Berkeley Mayor Jesse Arreguín shared this sentiment, highlighting the diversity of faiths and religious institutions in Berkeley. Arreguín added that people must do more to move beyond religious differences and focus on their shared humanity.
Nazeri said she believes the values of service and charity are important components of Islam. She added that MTO’s mission as a global nonprofit organization is to help individuals irrespective of their religion, gender, nationality or background.
“On behalf of our students and volunteers of M.T.O. School of Islamic Sufism, we consider it our duty to provide service to the community,” Nazeri said in the email.
M.T.O. hosted several other events to celebrate. On Monday, M.T.O.’s Environmental Sustainability volunteers participated in a Bay cleanup project.
According to Nazeri, M.T.O. provides other resources to the community, including free Tarmakoz, or Sufi meditation, classes on Instagram. The classes are taught in 10 different languages and have been offered since April 2020.
Tamarkoz classes have also been offered as Decal courses at UC Berkeley for the past 10 years, Nazeri added.

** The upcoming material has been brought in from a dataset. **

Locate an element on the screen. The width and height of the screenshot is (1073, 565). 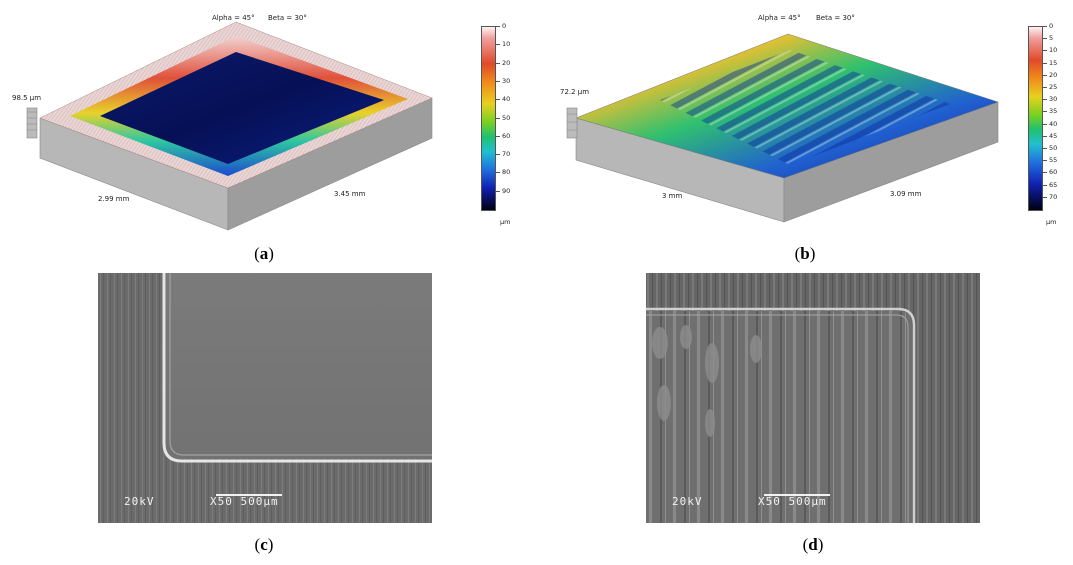
surface-plot-b is located at coordinates (782, 128).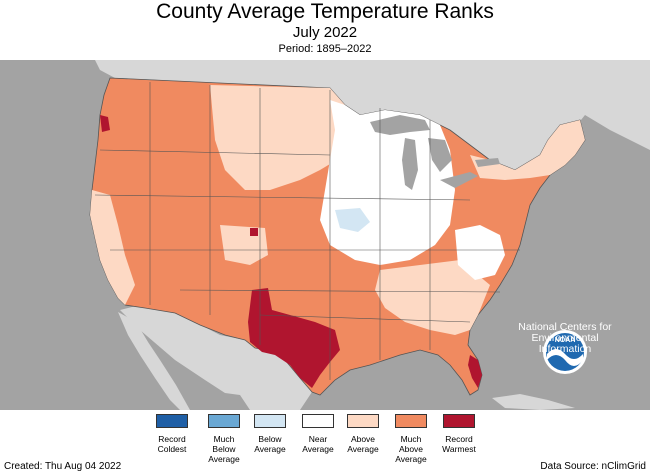 The height and width of the screenshot is (475, 650). I want to click on legend-label: Record Coldest, so click(172, 444).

“M.T.O. offers several resources not only to assist individuals with their physical needs … but to address mental, emotional, and spiritual health,” Nazeri said in the email.

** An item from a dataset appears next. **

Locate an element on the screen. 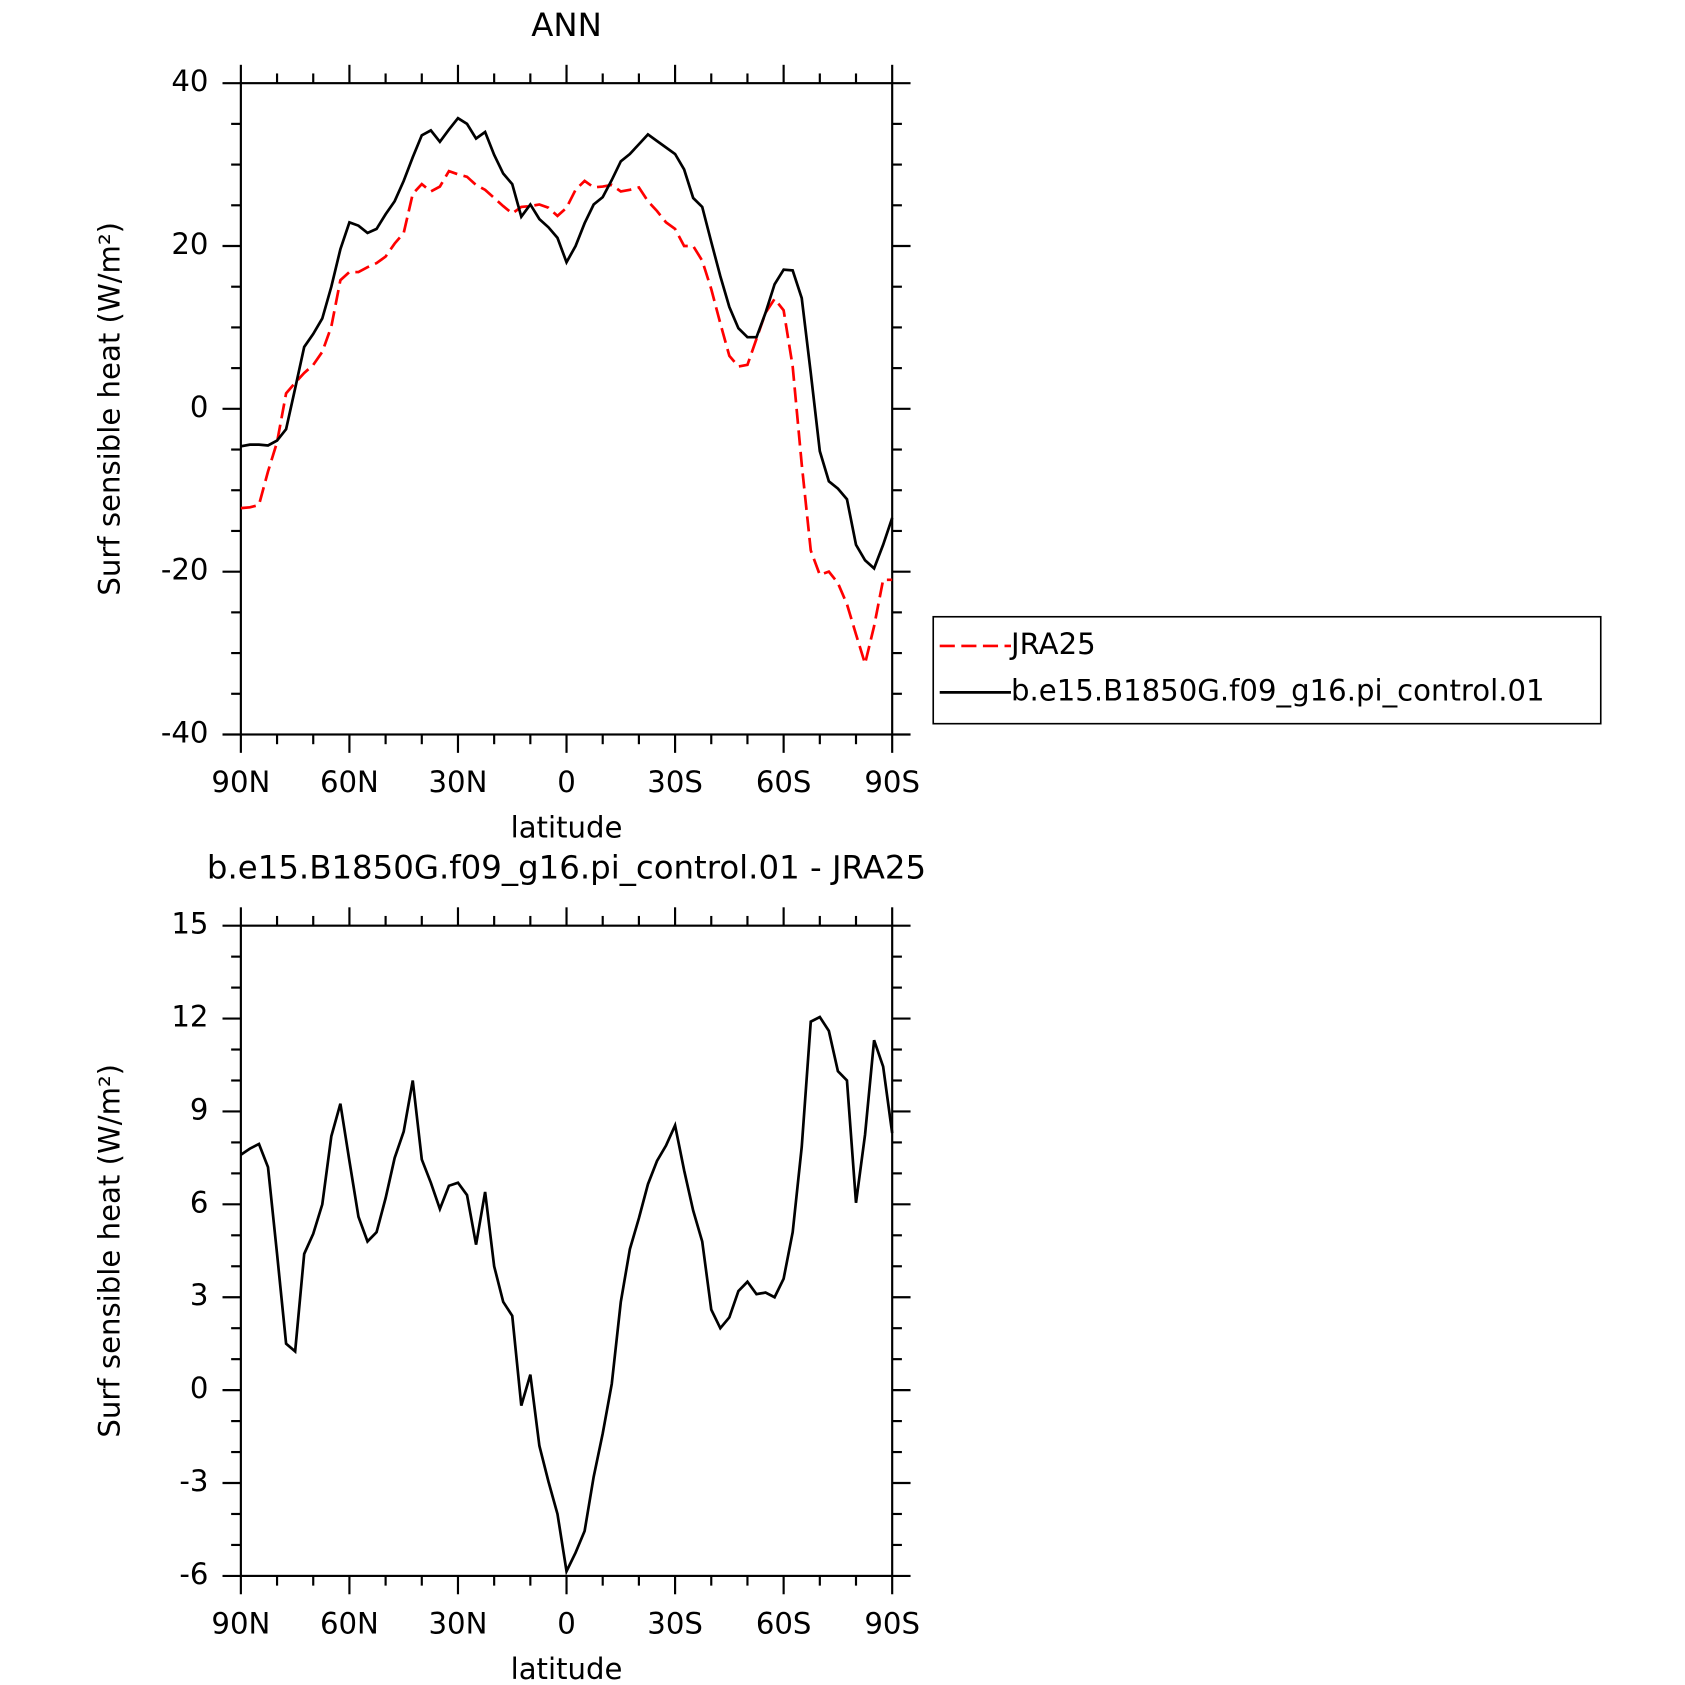 The image size is (1685, 1685). y-tick-label: -3 is located at coordinates (194, 1481).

In light of the pandemic, M.T.O. launched the Coping with the COVID Crisis course, available to the public for free, and the Caring 4 Our Caregivers initiative, which seeks to address health care worker burnout, according to the press release.
Arreguín, who partnered with M.T.O. to support its donations to the Women’s Daytime Drop-In Center, said in an email that he commended the organization’s efforts.
“I am happy to partner with M.T.O.,” Arreguín said in the email. “Providing donations to a nonprofit who helps assist some of our most vulnerable members of the Berkeley community is just one of many gestures of generosity that M.T.O. has done in recent years.”